I overheard a kid saying to his mom at Walmart: "Mommy.. should we buy cups for daddy's spit?"
I woke up this morning naked, with a to-go box from Qdoba, an entire meal completely untouched. I have been piecing together my night to find some answers. I feel like Nancy Drew.
so you had a one ended conversation with the toilet las night in between barfs. you kept telling the toilet how strong it was because its gone through a lot of shit in its life.
drunk me is so punny.
I think I explained what happened in the voicemail. But I think I might have just cried and ranted about how cool osiris shoes are
he came in the shower with me...i thought it was going to be nice and romantic...until he started peeing on my leg.
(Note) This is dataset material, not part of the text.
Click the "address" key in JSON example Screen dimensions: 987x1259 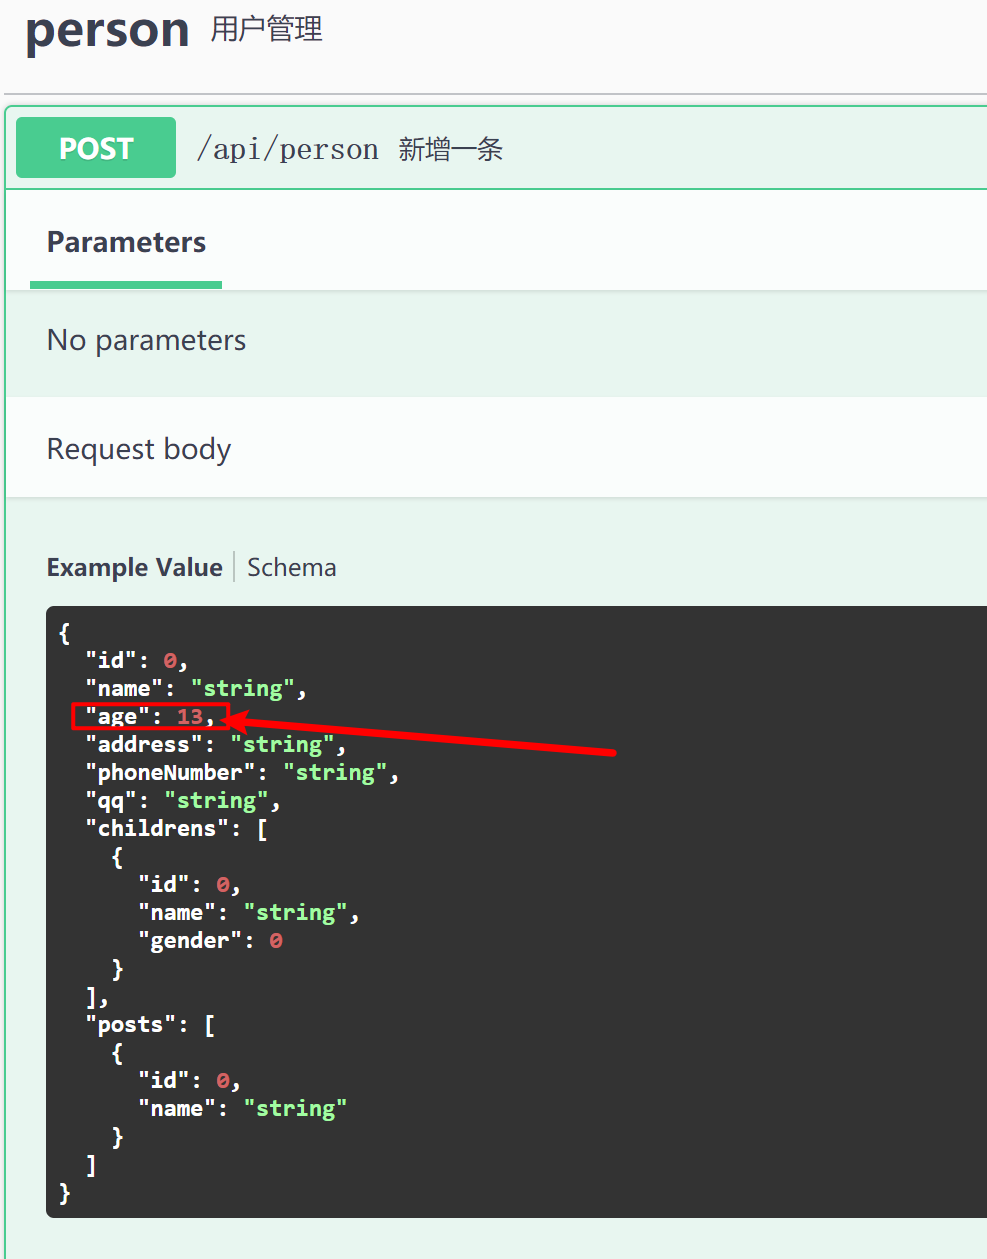point(144,745)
Your little brother is asking me for an "expert opinion" on his dick size.
But I aced my quizzes. Apparently flash card beer pong is an acceptable form of studying.
I woke up and found a stick of butter in my pocket. There's no butter in the house so I don't know who's it is. Using it to make cookies.
were facing impending death from north korea and were sitting here snorting tylenol to get high.....where did our lives go wrong?
I may watch porn and eat a baked potato covered in chili in bed
Oh my god. We just got locked out of our cabin and went to the neighbor's to see if they had a key and caught the neighbor jerking it. My night > your night
You go to class with the flu but don't go when it rains... Get your shit together
Isn't it funny how we're still best friends after that incident with the old lady in the bathroom
You fucking bailed on me. But I love you still
I’M PUT OFF FROM FOOD RN BC EARLIER I GOT SOME WATER AND I WAS 4 SIPS IN WHEN I NOticed A FUCKING BURGER KING F R Y IN MY D R I N K
I told him it was fine and then I keyed his car.